Red Sox's 8-0 mark vs. Yanks irrelevant now
The last time the Red Sox and Yankees met, life was different for both teams.
Mark Teixeira was just starting to get hot. Phil Hughes hadn't earned the role of primary set-up man in the New York bullpen. John Smoltz was in the middle of his rehab starts. Victor Martinez was still a member of the Cleveland Indians.
Nine weeks can be a lifetime in baseball. Since June 9-11, the date of the last series, the Sox have cooled and the Yankees have been the hottest team in the league. A lot has changed, making the Red Sox' 8-0 record in head-to-head meetings about as meaningful this season as Bill Lee vs. Graig Nettles.

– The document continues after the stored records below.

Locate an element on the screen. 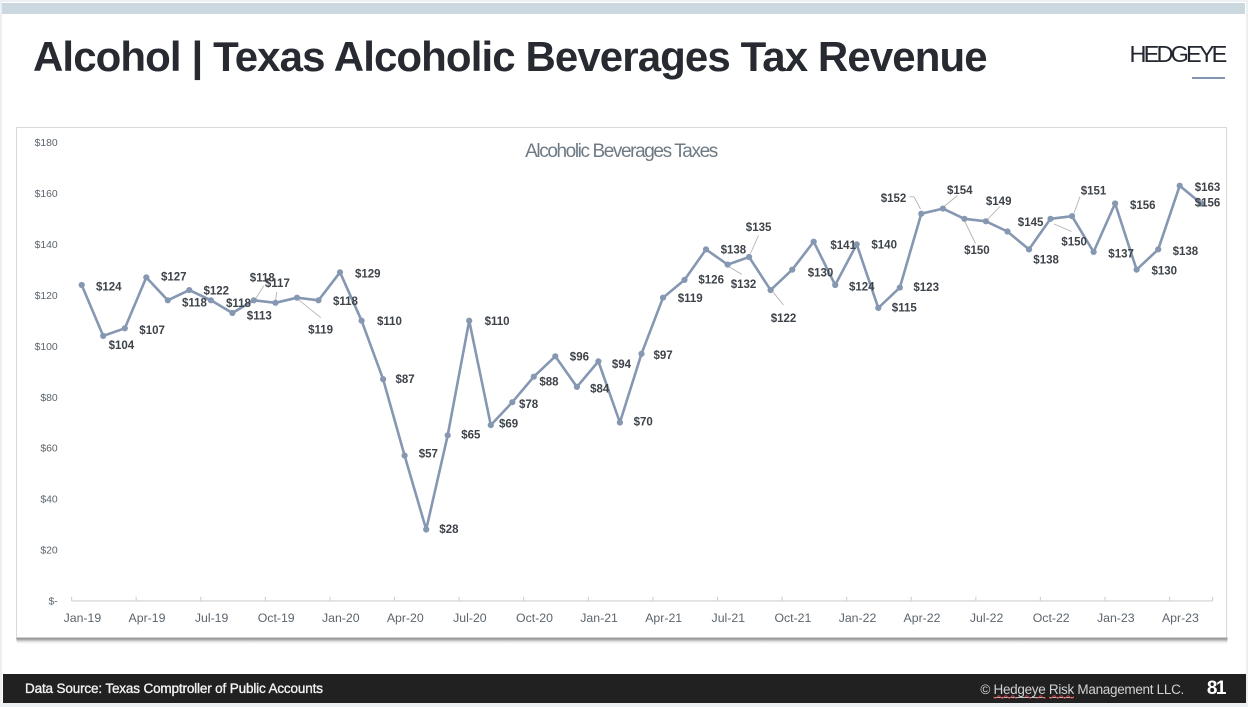 This screenshot has width=1248, height=707. svg-text: $40 is located at coordinates (49, 500).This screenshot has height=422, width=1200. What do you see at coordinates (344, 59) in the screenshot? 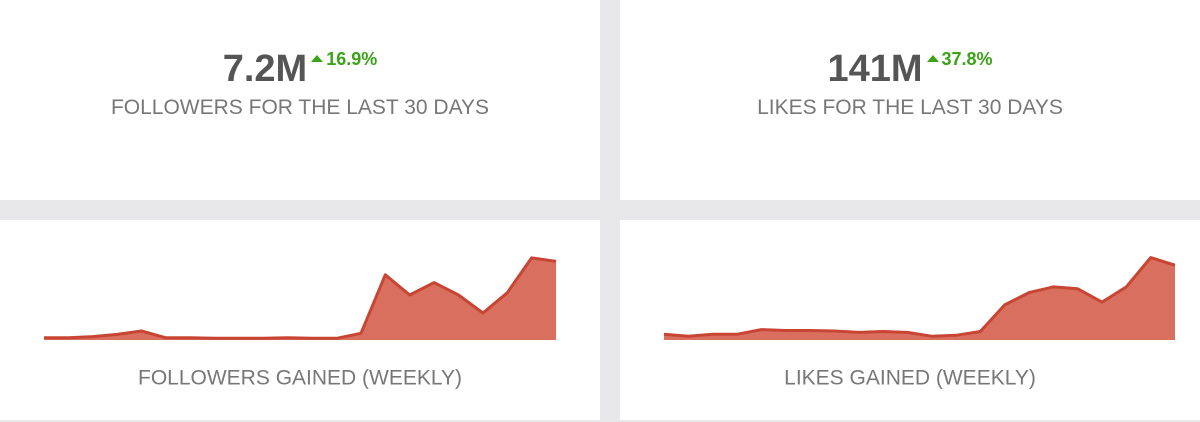
I see `stat-change: 16.9%` at bounding box center [344, 59].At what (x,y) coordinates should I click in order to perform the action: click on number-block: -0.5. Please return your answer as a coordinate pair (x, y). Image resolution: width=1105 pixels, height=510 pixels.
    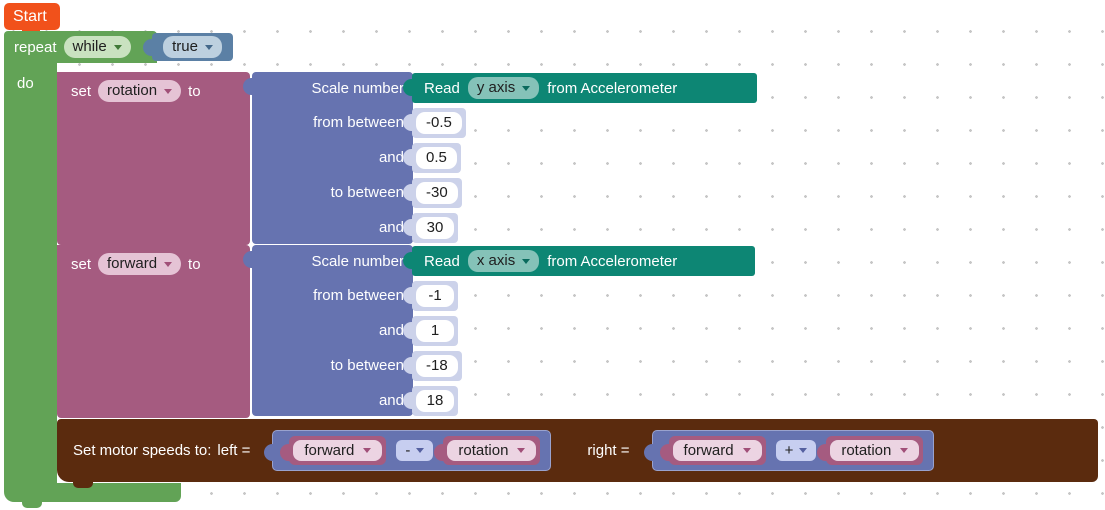
    Looking at the image, I should click on (434, 123).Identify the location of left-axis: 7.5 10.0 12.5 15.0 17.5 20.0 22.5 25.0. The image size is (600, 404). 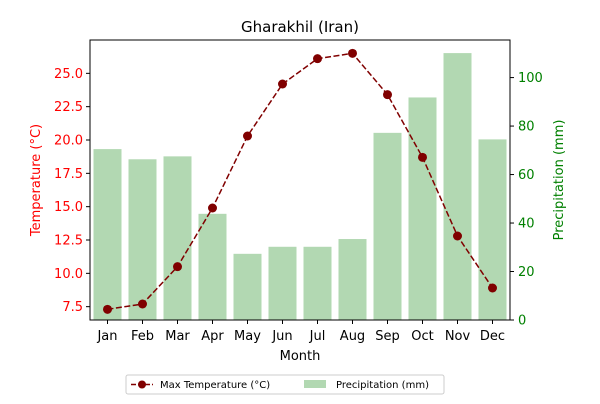
(72, 191).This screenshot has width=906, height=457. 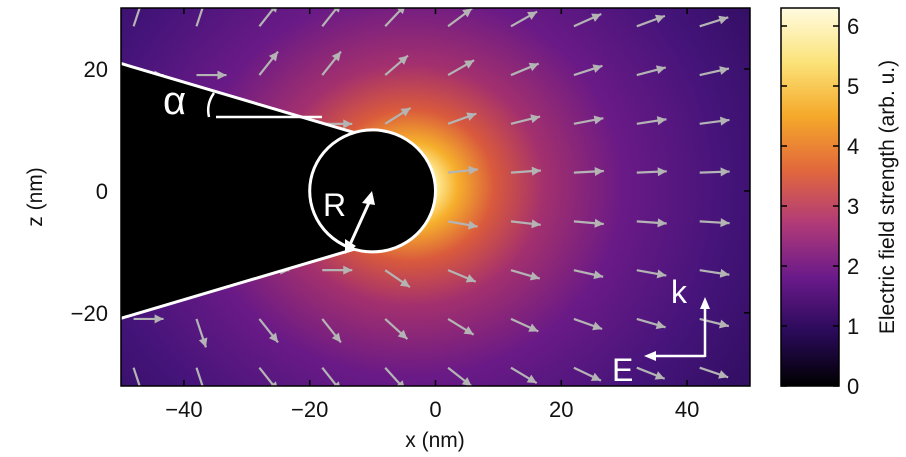 I want to click on colorbar-label: Electric field strength (arb. u.), so click(x=888, y=197).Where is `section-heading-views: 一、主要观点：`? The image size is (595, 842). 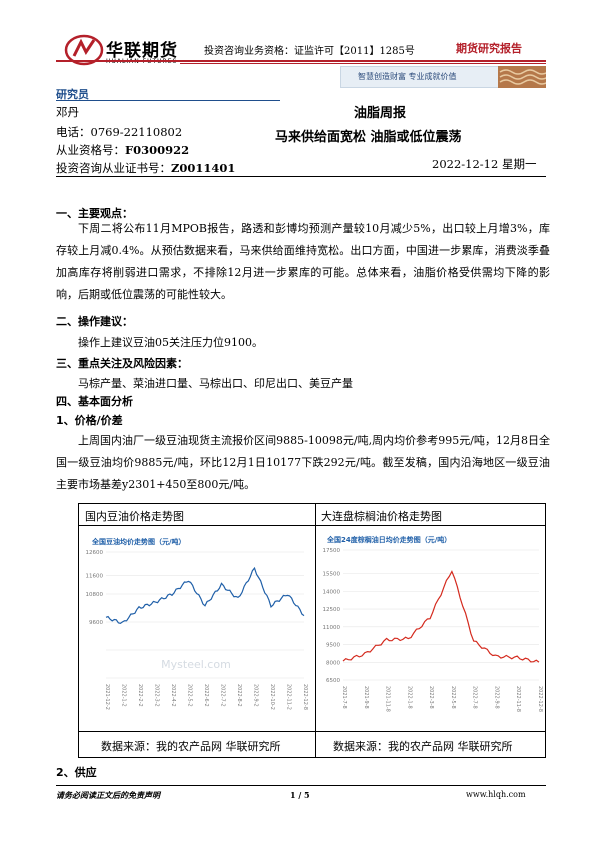
section-heading-views: 一、主要观点： is located at coordinates (94, 214).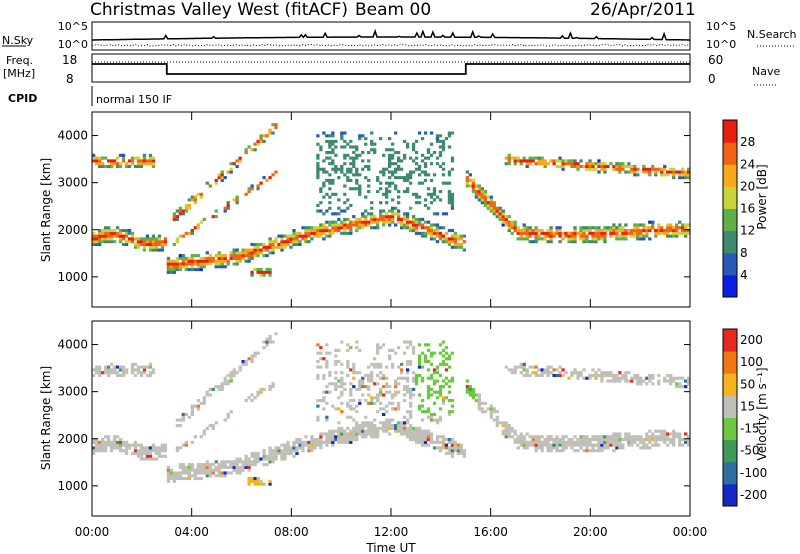 This screenshot has width=800, height=554. Describe the element at coordinates (18, 40) in the screenshot. I see `nsky-label: N.Sky` at that location.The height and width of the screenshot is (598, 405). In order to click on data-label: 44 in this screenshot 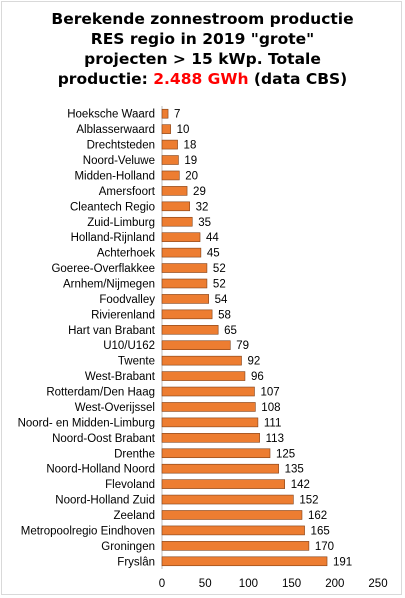, I will do `click(212, 238)`.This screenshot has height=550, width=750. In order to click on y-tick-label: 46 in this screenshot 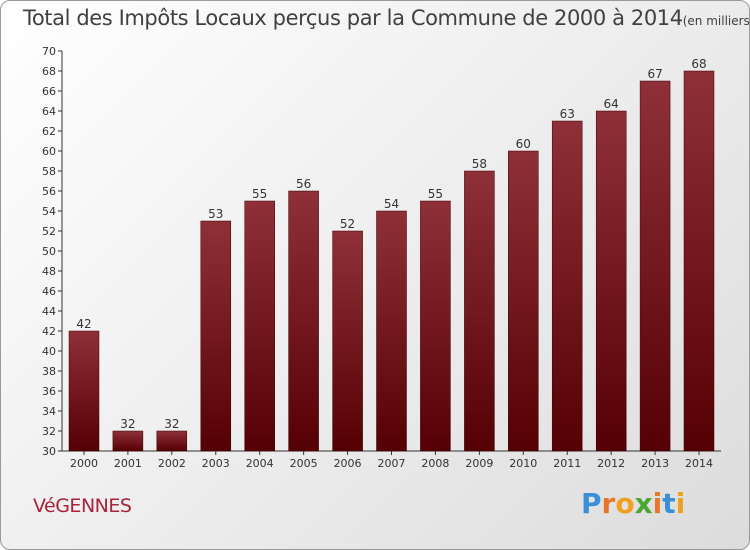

In the first week of May, we looked at why the Red Sox had been so dominant against the Yankees. Now, with three more months of play to consider, we look at the same variables and decide whether they're still relevant.
1. OLD CONVENTIONAL WISDOM: Boston has a superior bullpen.
In the first two months of the season, the debate raged: should Joba Chamberlain start or serve as the bridge to Mariano Rivera. Now, that seems irrelevant.
Since then, Hughes has emerged as a dominant eighth-inning weapon for Joe Girardi and Chamberlain has begun to fulfill his potential in the rotation.
Meanwhile, both Manny Delcarmen and Ramon Ramirez have, predictably, cooled some since the spring when they were nearly unhittable. Hideki Okajima remains a reliable set-up man and the emergence of hard-throwing Daniel Bard gives the Sox yet another late-inning option.
It isn't so much that the Red Sox pen has faltered; it's more that Hughes has changed the look of the Yankees' relief corps and allowed others to settle back into less significant roles.
NEW CONVENTIONAL WISDOM: The Red Sox still have an edge in depth, but Hughes' arrival has narrowed the gap considerably.
2. OLD CONVENTIONAL WISDOM: Jason Bay has become a Manny Ramirez-like Yankee killer.
Bay has consistently done damage against the Yankees since joining the Red Sox a little over a year ago. Earlier this year, Bay hit three homers and knocked in 12 runs in eight games against the Yankees while compiling a stunning 1.465 OPS against them, a number even Ramirez would admire.
Since then, however, Bay has cooled considerably. He still leads the Red Sox in homers and RBI, but since July 1, he's hit just two homers and knocked in a mere six runs.